### Exercise prompt
Write out the rows below word for word, from the line with "You are a computer-use" through the end of the rows, and leave the pictures out.

Rows for finding displayed items:
>> START

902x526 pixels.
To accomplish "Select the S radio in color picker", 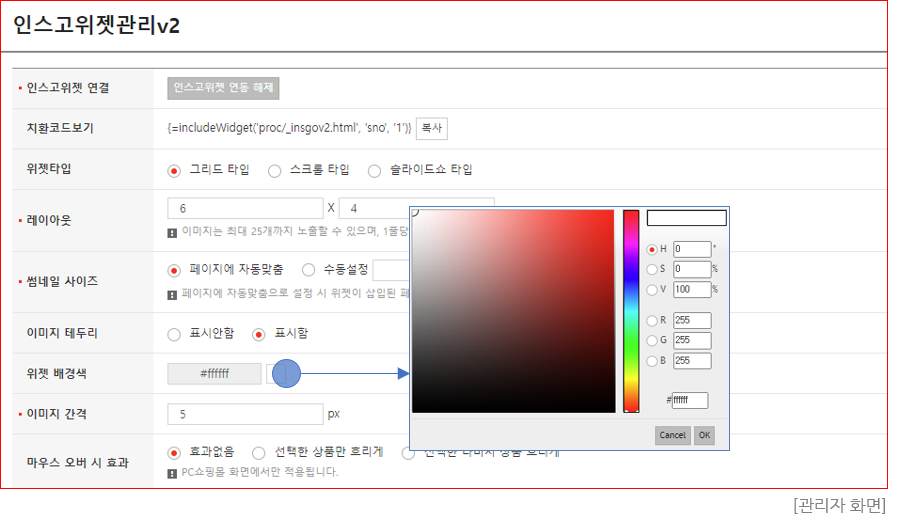I will coord(653,269).
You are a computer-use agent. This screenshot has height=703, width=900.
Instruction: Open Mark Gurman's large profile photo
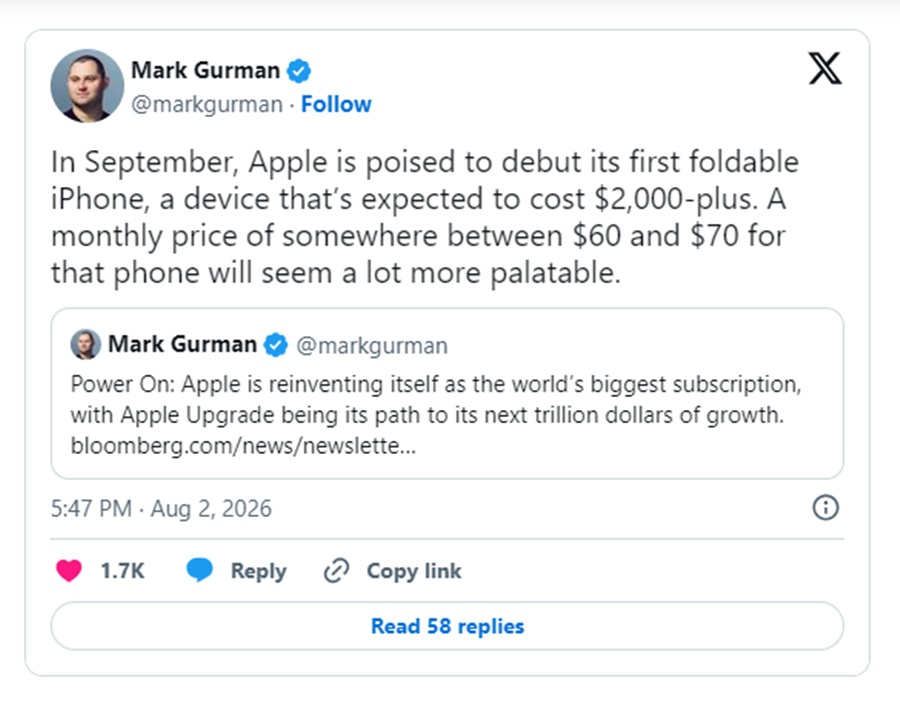87,86
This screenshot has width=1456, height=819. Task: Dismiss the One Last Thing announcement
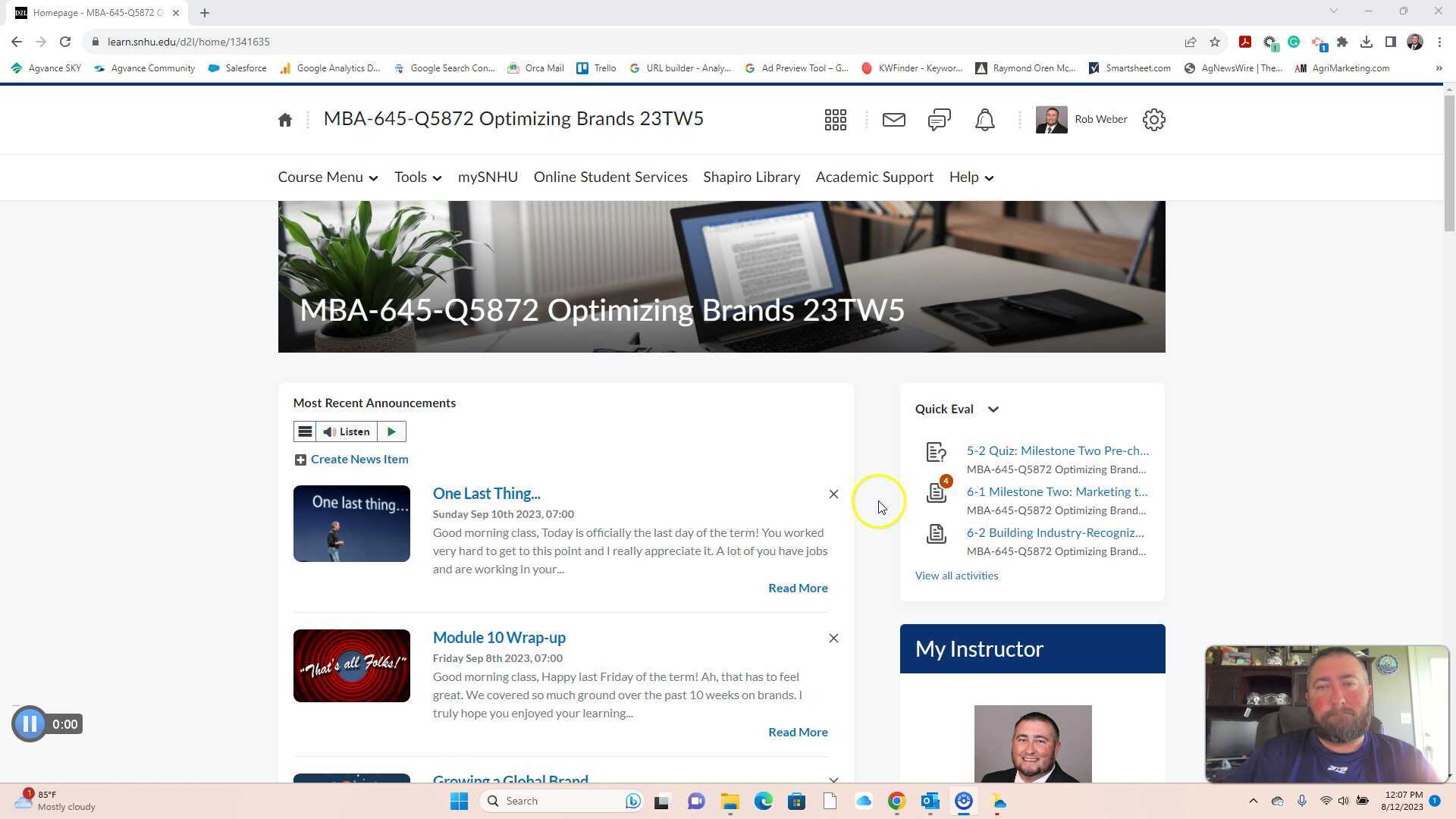tap(833, 494)
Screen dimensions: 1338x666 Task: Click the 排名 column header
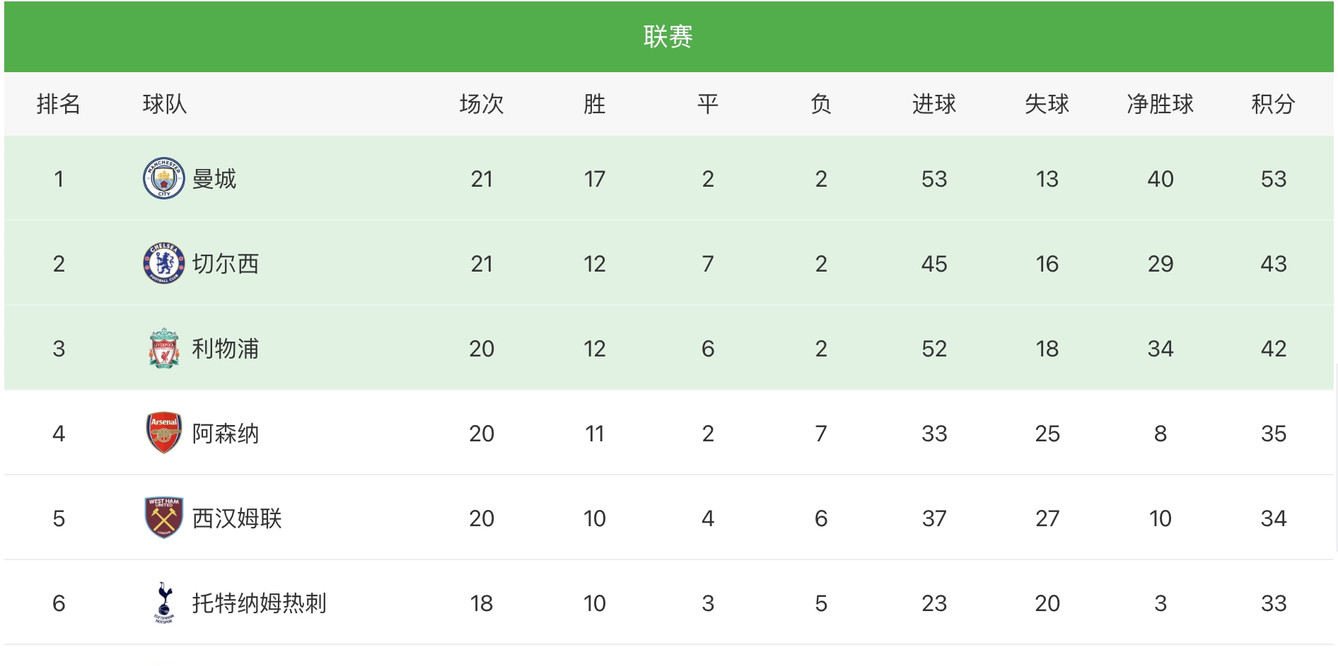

>> END

### Written solution
You are a computer-use agent. This screenshot has height=703, width=900.
Instruction: Open Mark Gurman's large profile photo
87,86
This screenshot has width=1456, height=819. Task: Dismiss the One Last Thing announcement
tap(833, 494)
Screen dimensions: 1338x666 Task: Click the 排名 column header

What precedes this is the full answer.